This is my very uneducated opinion, focused in one particular area:
The connection between large companies and the stock market is broken. I always thought that the stock market was a way for companies to raise capital and people to give that capital with the promise of a dividend if the company uses the capital wisely. You would choose which companies to 'loan' money to, based on the performance of the company. (I could be totally missing the point here - it's just how I see it.)
It seems that now the stock market is not working that way. Numbers are massaged by companies to appear more attractive to investors, investors choose to 'loan' those companies capital, the cost of doing so increases, and the companies then have 'stockholders' they must satisfy...and they do so by massaging the numbers. It's a cycle, one that rewards upper management for managing not the company, but the numbers, and rewards stockholders with mirage money.
The drawback to capitalism is that it encourages the concept of 'more'. More, more, more.

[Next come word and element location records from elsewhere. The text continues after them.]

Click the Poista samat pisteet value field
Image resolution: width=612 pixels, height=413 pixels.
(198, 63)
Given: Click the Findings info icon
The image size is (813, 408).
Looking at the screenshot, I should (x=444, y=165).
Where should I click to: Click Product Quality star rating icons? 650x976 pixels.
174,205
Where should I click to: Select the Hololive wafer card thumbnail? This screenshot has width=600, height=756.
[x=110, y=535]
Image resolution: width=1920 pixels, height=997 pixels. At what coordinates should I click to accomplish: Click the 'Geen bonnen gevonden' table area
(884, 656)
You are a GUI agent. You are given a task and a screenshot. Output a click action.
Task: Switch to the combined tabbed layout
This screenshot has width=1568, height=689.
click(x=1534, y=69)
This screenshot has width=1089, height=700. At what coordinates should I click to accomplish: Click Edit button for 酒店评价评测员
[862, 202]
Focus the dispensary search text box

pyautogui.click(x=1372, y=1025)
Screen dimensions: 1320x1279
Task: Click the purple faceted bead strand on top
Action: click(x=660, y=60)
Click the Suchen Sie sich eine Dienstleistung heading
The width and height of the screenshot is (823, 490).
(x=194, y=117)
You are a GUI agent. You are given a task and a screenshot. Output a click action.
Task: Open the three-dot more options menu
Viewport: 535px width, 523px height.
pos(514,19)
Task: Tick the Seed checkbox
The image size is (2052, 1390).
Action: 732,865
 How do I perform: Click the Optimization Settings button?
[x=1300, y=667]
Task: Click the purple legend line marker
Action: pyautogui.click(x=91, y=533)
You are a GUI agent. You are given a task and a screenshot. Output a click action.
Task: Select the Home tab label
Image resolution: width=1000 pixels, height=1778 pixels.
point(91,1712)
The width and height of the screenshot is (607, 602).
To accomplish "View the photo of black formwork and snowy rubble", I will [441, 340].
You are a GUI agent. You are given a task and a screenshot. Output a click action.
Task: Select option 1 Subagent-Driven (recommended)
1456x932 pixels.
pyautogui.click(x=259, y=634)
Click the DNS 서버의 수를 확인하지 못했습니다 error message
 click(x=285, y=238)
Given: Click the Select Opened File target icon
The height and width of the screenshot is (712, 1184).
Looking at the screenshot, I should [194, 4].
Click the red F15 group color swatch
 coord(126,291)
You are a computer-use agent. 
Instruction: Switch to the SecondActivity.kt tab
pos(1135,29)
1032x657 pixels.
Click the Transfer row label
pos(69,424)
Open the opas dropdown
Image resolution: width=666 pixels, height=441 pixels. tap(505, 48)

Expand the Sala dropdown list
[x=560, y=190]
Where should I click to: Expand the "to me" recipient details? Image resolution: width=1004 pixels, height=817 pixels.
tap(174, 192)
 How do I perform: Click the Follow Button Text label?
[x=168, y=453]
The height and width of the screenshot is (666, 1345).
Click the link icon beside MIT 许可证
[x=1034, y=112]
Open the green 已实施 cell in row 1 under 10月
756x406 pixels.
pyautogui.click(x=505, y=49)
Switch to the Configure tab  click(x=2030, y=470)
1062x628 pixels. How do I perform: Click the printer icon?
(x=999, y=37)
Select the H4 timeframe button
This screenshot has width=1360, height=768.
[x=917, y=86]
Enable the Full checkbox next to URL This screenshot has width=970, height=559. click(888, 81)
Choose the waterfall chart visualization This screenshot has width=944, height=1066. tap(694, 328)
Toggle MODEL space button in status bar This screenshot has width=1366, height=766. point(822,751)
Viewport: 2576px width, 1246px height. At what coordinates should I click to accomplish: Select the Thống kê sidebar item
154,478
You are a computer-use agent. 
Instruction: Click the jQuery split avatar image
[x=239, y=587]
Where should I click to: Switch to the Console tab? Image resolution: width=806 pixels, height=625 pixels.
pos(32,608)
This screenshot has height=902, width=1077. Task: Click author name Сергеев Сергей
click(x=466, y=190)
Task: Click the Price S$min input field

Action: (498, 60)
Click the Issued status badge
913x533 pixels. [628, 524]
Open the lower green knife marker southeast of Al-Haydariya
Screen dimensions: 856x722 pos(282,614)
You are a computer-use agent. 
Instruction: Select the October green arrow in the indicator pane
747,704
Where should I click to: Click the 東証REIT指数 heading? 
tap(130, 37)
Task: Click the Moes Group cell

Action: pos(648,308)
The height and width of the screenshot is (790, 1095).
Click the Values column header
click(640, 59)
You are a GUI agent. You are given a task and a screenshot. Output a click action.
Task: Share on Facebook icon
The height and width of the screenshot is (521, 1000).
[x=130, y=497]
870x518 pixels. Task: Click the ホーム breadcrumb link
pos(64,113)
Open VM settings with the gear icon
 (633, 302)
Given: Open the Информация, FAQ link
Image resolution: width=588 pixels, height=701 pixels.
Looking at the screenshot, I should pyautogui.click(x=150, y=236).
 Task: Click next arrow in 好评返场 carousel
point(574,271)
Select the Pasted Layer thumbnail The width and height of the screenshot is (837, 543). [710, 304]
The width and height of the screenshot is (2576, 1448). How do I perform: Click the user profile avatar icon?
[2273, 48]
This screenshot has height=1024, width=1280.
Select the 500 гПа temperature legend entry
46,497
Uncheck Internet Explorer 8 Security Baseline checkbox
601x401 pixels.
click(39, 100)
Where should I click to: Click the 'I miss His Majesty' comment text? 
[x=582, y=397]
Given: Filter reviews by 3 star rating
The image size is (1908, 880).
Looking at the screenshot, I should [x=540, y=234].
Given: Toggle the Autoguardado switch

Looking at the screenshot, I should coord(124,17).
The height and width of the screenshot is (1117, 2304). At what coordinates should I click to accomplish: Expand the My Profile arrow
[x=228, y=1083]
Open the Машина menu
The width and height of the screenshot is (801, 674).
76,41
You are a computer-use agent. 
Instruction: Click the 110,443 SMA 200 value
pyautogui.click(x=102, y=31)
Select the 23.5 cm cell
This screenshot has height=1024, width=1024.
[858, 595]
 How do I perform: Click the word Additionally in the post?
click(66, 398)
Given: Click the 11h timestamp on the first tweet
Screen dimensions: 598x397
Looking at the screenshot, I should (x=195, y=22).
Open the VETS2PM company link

And legitimatizes the idea that one's worth is not connected to one's work, but rather to one's ability to justify 'more'. The CEOs of major corporation are a perfect example. (As well as many professional athletes.) Nobody 'earns' $10 million dollars a year. I'm sorry - they don't. What happens is that they do what they do to pacify the 'board of directors' (made up of people just like them) and are rewarded by those who have the same expectation at their own companies. It is an exercise in ego and greed, wrapped up in lies.
I don't have an answer, or an alternative. Other than the wish that human beings could genuinely understand that we sink or swim together. That doesn't mean that I should make the same amount of money for what I contribute to my employer as the person who runs the company. But I do believe the people who run the company should not be allowed to literally 'rape' it, simply because they can.
At it's base, the issue is this. Fear. The fear that giving to another means not getting one's 'due'. That it lessens the self. I think the people that 'earn' the most money are the ones that are most afraid. Until we can let go of the ingrained belief that it's every man for himself, we will continue to measure ourselves against others based upon money and possessions. And that is truly a shame.